The thing nobody planned for
Notice what’s missing from almost every one of these stories: the economics.
There’s a detail from the Uber situation that deserves a closer look. They reportedly ran an internal leaderboard ranking teams by how much AI they used. Adoption as a competition. The most consumption wins.
I understand the instinct — you want momentum, you want people leaning in. But look at what it actually rewards. It rewards consumption as a proxy for progress. It turns “we’re getting value from AI” into “we’re spending a lot on AI,” as if those were the same sentence. They are not.

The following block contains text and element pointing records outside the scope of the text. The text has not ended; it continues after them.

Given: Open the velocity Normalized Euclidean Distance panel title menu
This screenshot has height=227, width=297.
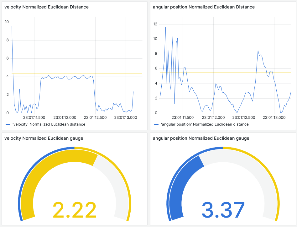Looking at the screenshot, I should [x=46, y=7].
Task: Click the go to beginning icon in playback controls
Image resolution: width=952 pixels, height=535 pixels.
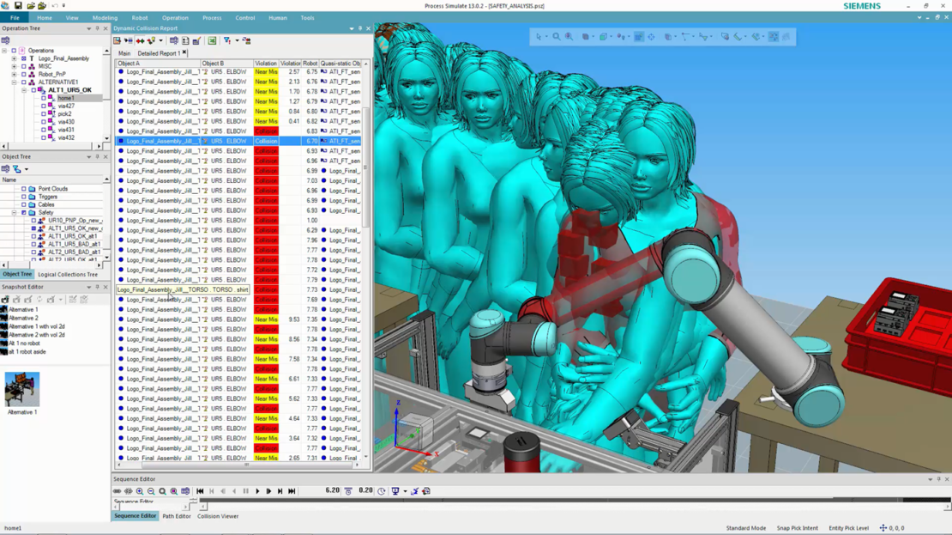Action: coord(201,490)
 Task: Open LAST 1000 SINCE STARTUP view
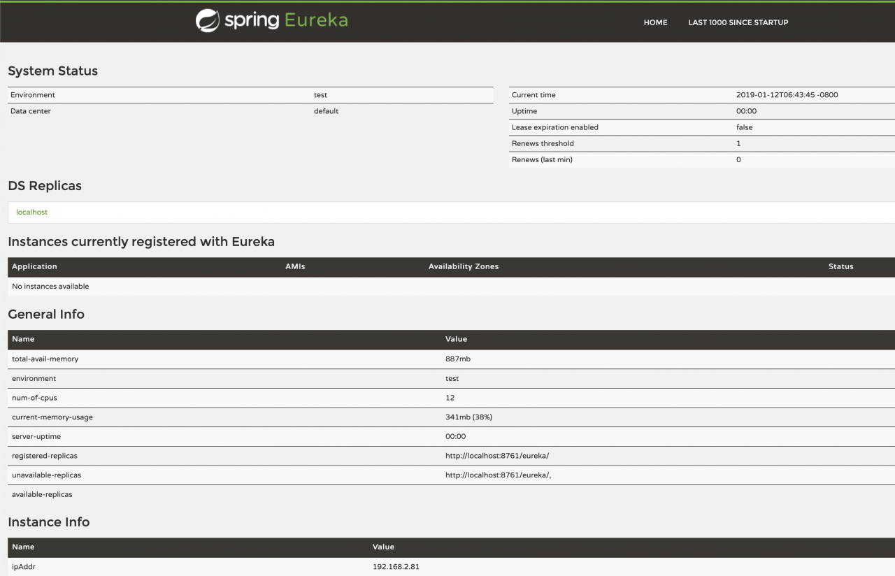tap(738, 22)
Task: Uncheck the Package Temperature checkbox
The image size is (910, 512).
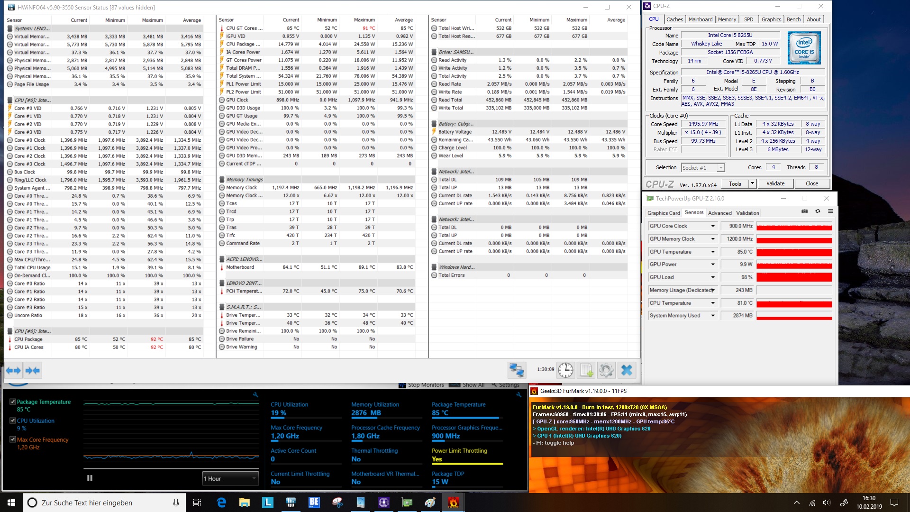Action: point(13,402)
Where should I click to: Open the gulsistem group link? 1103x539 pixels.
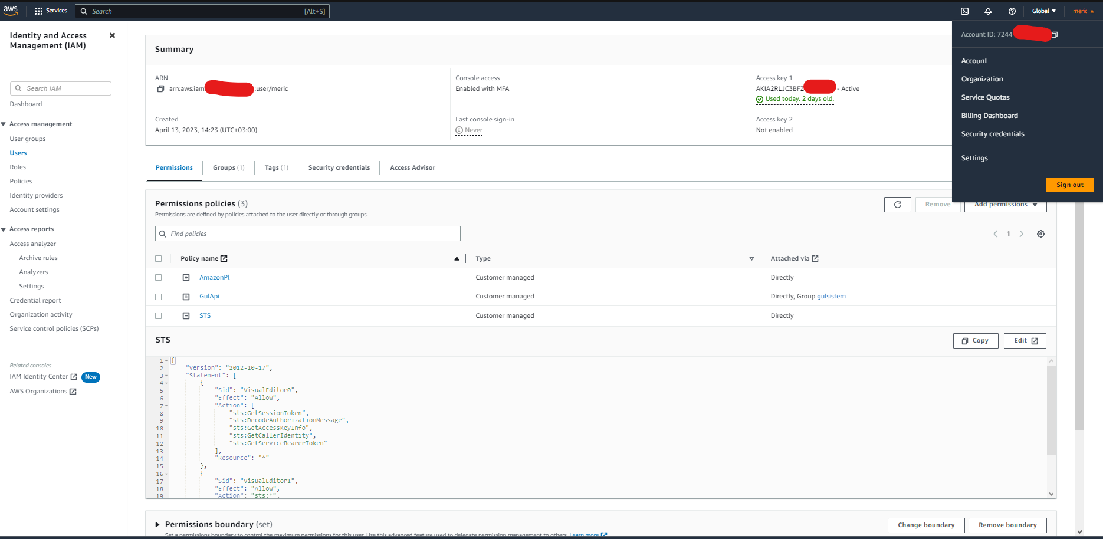point(831,296)
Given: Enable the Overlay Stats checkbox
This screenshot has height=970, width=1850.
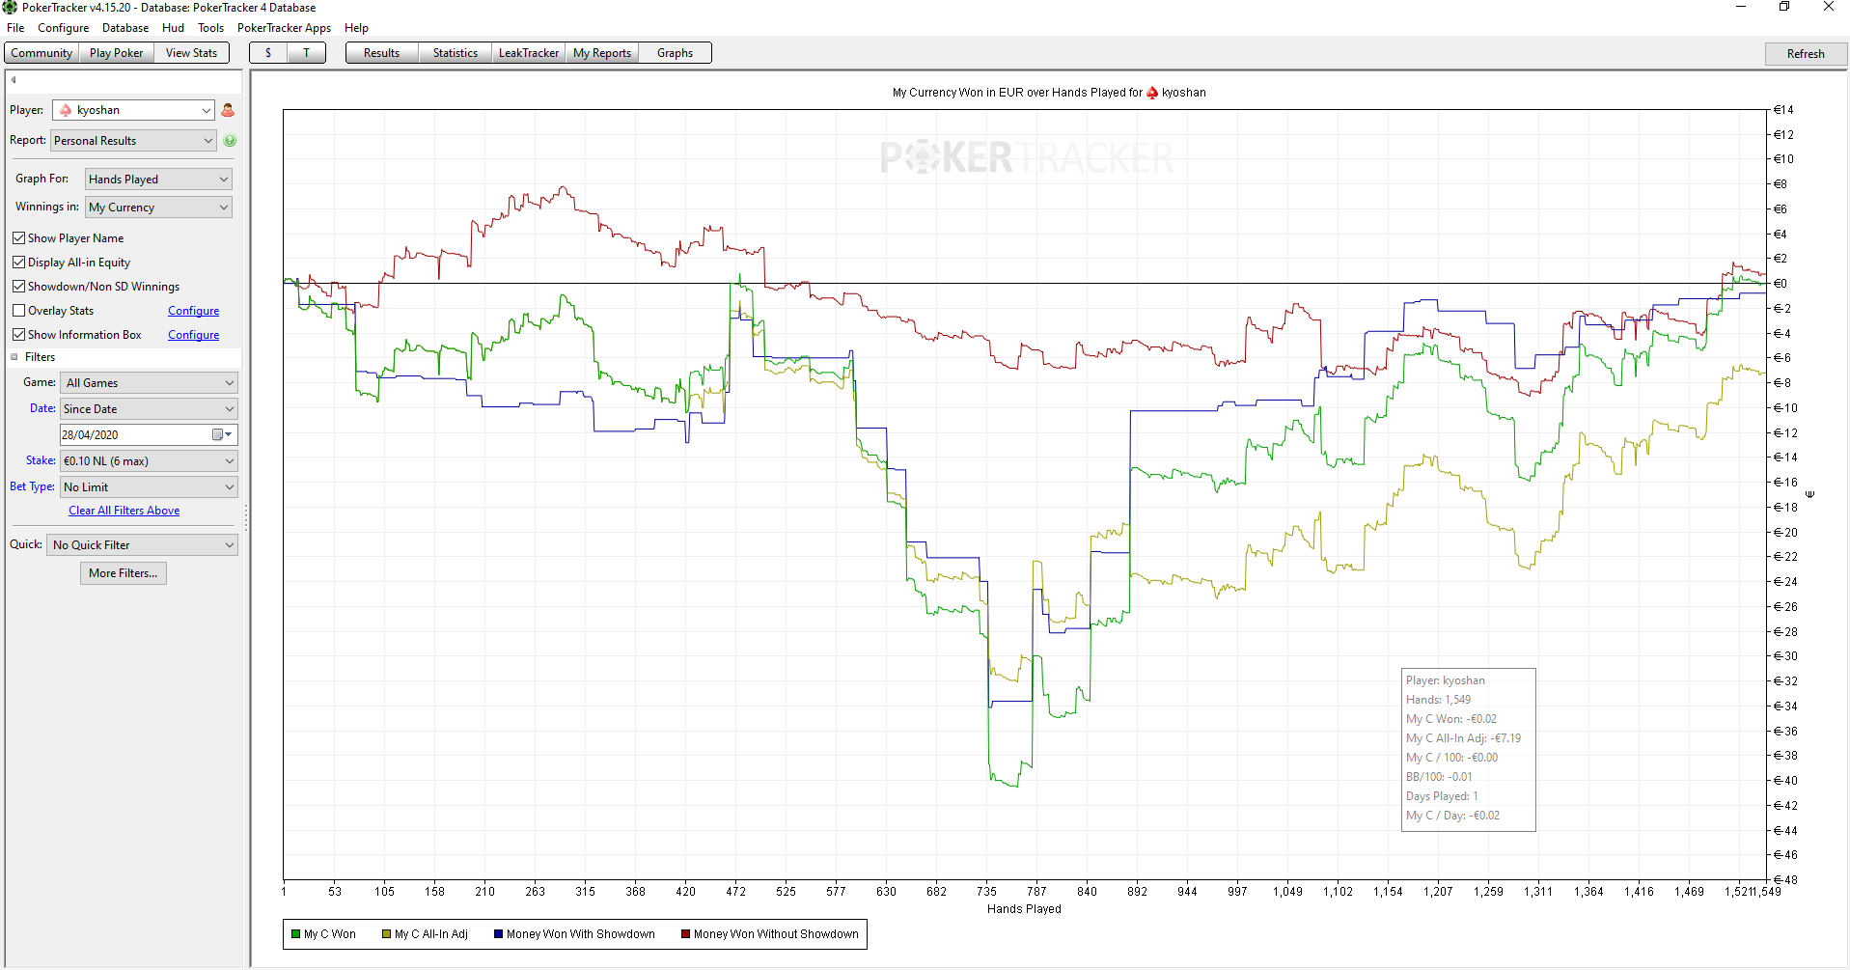Looking at the screenshot, I should click(x=18, y=311).
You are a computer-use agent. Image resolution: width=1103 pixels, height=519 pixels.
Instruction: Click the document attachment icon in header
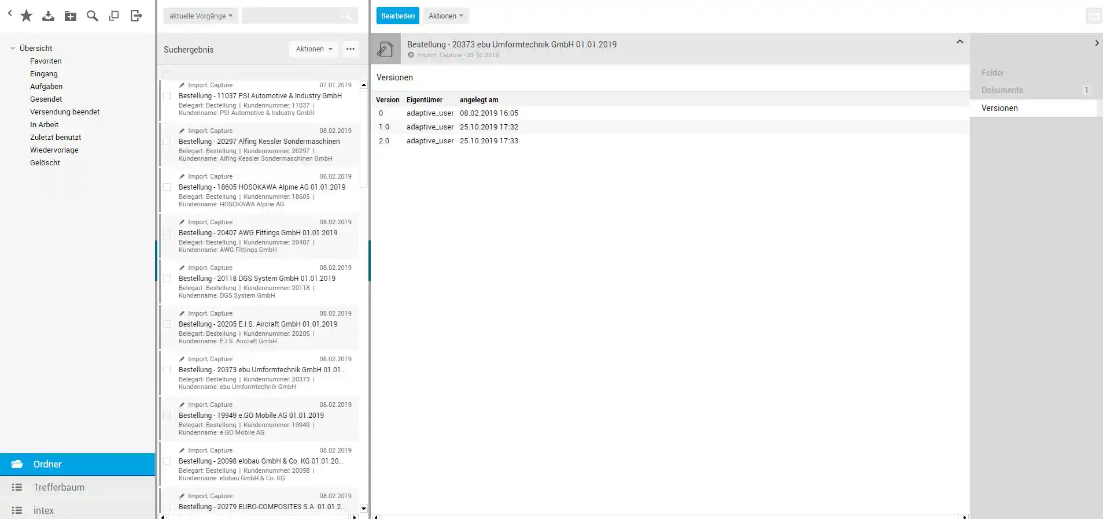tap(385, 50)
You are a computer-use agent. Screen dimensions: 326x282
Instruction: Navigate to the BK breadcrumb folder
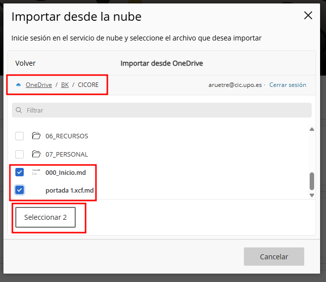[x=65, y=85]
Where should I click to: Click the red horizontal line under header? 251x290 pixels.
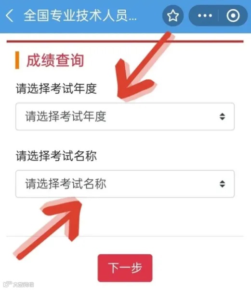(x=125, y=41)
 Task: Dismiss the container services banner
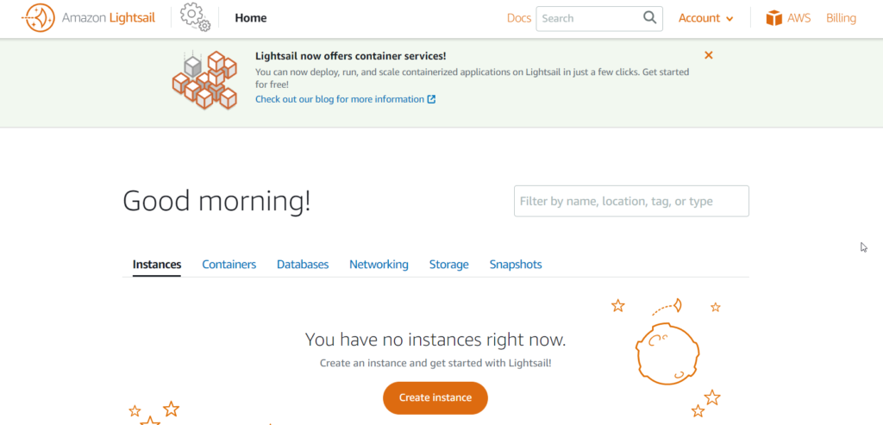click(x=709, y=55)
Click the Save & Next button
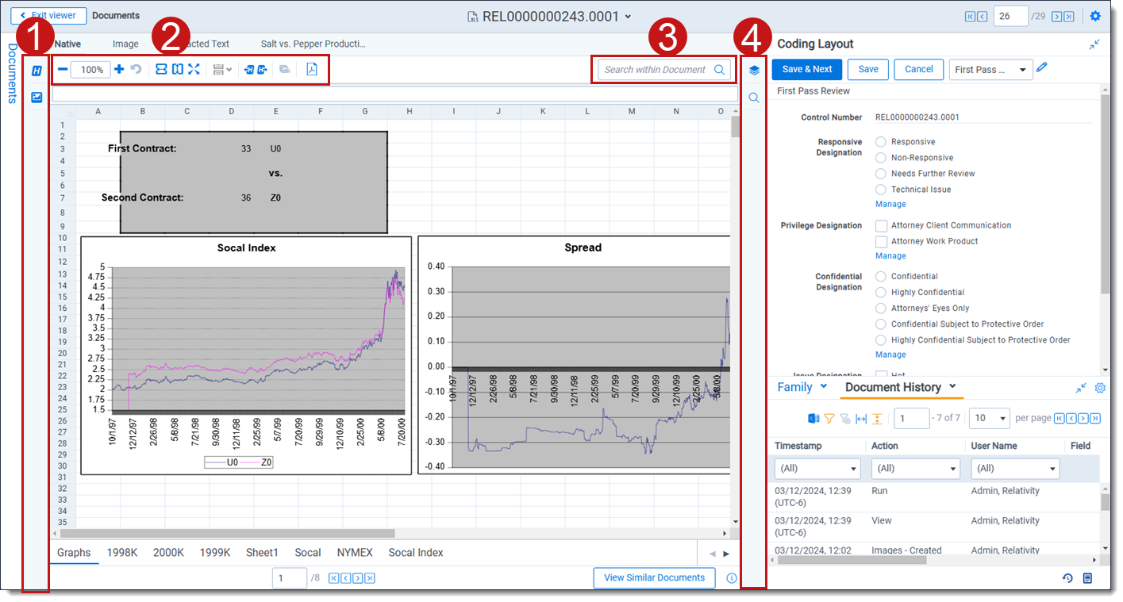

This is the part most organizations genuinely have not thought about: the total cost of making AI core to how the business runs. There is a cost. It’s real, it’s recurring, and it’s larger than the subscription line suggests. And the actual business question, the one that’s been skipped, is whether running AI as infrastructure makes economic sense for a given job, or whether the people you already have are the more sensible investment. CNBC recently framed it exactly this way: ”tokens or humans” is becoming a real corporate trade-off. You can’t answer that question if you’ve never costed it.
I’m not going to lay out the full investment case here — that’s got to be highly tailored to your business, and that’s a topic that deserves its own space. For now I want to leave you with the order of operations, because getting the order right is crucial:
First, the cost and the investment case: what does AI actually cost to run at the scale you’re encouraging? Is it worth it for this particular outcome?
Second, the guardrails: caps, alerts, and visibility — so that exploration can’t stealthily become a half-million-dollar month.
Third, and only third, the hunt for use cases: pointed at the most urgent problems the business actually needs to solve, not at whomever can light up the leaderboard.
Most organizations are doing these in reverse. They turn people loose first, discover the cost last, and never get to the investment case at all.
One question before you turn anyone loose
If you take one thing from this, let it be a question you can ask yourself this week:
Do I know what AI will cost to run at the scale I’m encouraging?
If the honest answer is no, then you’re not exploring AI. You’re running an uncapped meter and hoping the number at the end is one you can live with. My client was a smart, capable operator, and that’s exactly the position they ended up in — not through carelessness, but because nobody had told them AI was anything other than free.
It isn’t. It never was. AI leaders who get this right will know what AI costs before the bill teaches them.